Возвращаясь к более раннему тому, он будто бы возвращался к более ранним стадиям собственной жизни. И она, жизнь, не только распахивалась на множество томов-лет в завтра, но и вдруг как-то таинственно уводила во вчера, делаясь еще объемнее, увлекательнее. Он жил будто бы в трех измерениях, и от этого переживание Герцена становилось особенно волнующим и личным.
Члены домкома Пустовойт и Пассек взошли на шеляткинскую жилплощадь с выражением мягкой, почти ласковой непреклонности на лицах, как некогда переступали порог дома отступника вестники инквизиции. Они начали с естественного, в сущности, но в доме этом странного, одновременно и наивного, и коварного вопроса: мешает ли ночью Шеляткину шум?
Шеляткин ответил чистосердечно, что не мешает, потому что с наступлением ночи он, наглотавшись успокоительных лекарств, зарывается головой меж двух больших подушек и уже ничего не слышит… Тогда был задан ему с виду невиннейший вопрос: а что же он, Шеляткин, улавливает, вынырнув из подушек? Шеляткин ответил без лукавства и без иронии, что улавливает теле- и радиопередачи, непосредственную игру на пианино и на нескольких гитарах, гул лифтов и, конечно, человеческие голоса — у соседей, на улице и на лестнице; а если вынырнет посреди ночи, то и шепот влюбленных в подъезде. И все это на широком и сочном фоне шума большого города, состоящего из рева автомашин и лязга трамваев.

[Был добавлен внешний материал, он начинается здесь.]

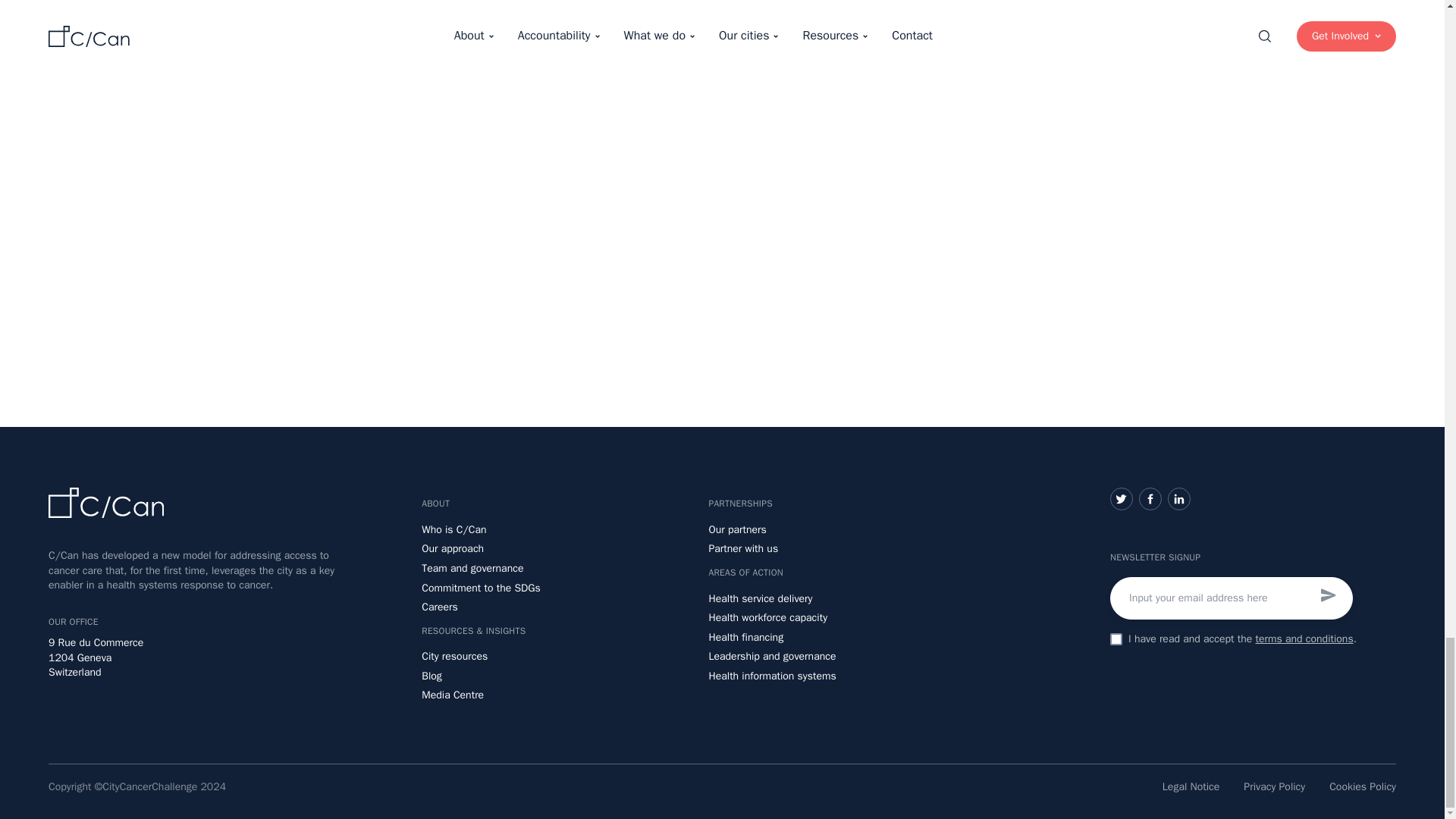
on (1115, 639)
Given the description of an element on the screen output the (x, y) to click on. 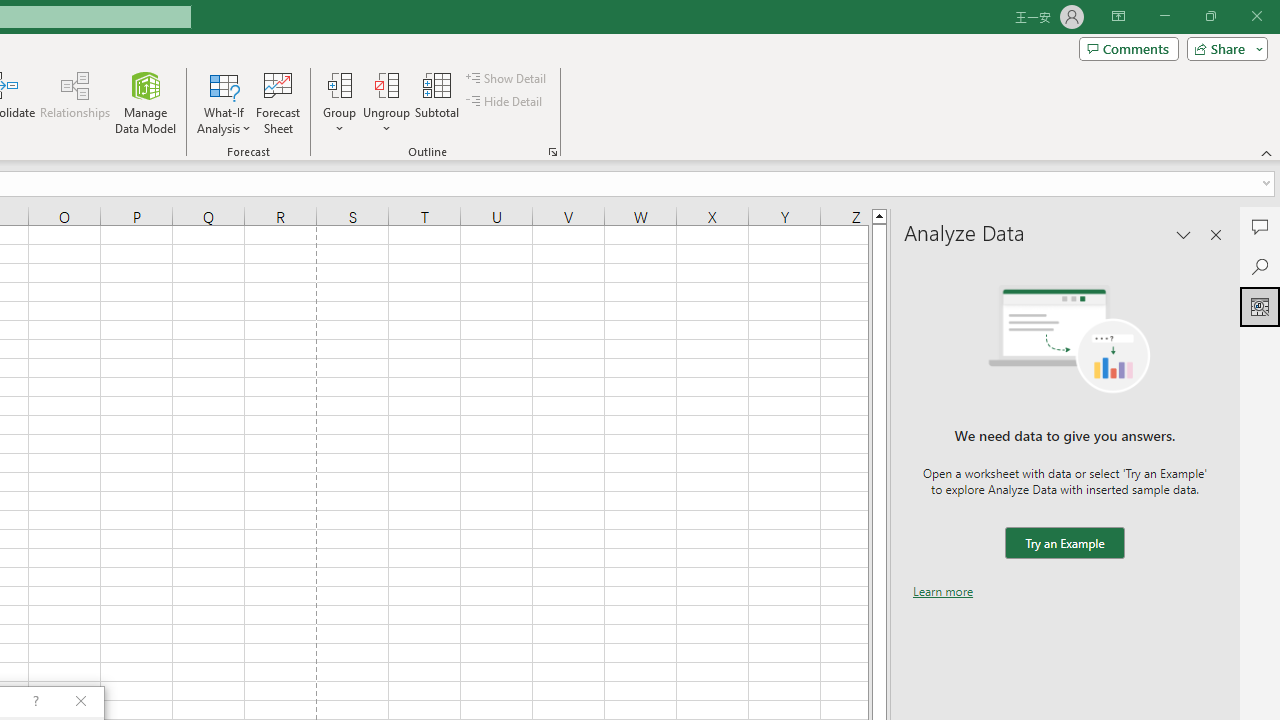
Subtotal (437, 102)
Learn more (943, 591)
Forecast Sheet (278, 102)
Manage Data Model (145, 102)
Given the description of an element on the screen output the (x, y) to click on. 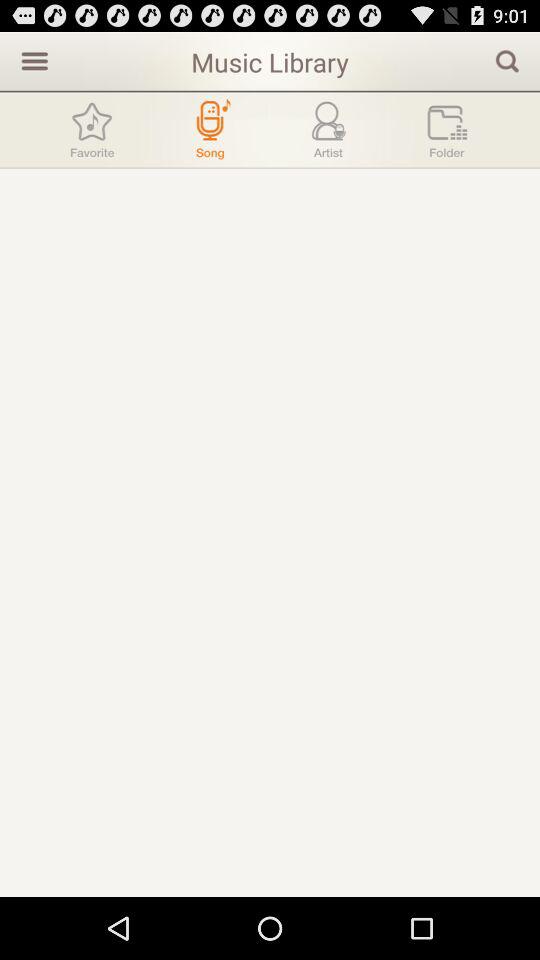
click app to the right of the music library app (507, 60)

Пустовойт и Пассек не удовольствовались этими достаточно подробными показаниями и тщательнейшим образом долго еще расспрашивали Шеляткина о шумах, — как, должно быть, в стародавние века расспрашивали инквизиторы юродивых о видениях… А Шеляткину хотелось вернуться к Герцену, к его «Дневнику 1842–1845 годов», который он читал сейчас с упоением.
«Небрежность людская позволяет насесть пыли, паутине на святейшие струны души.»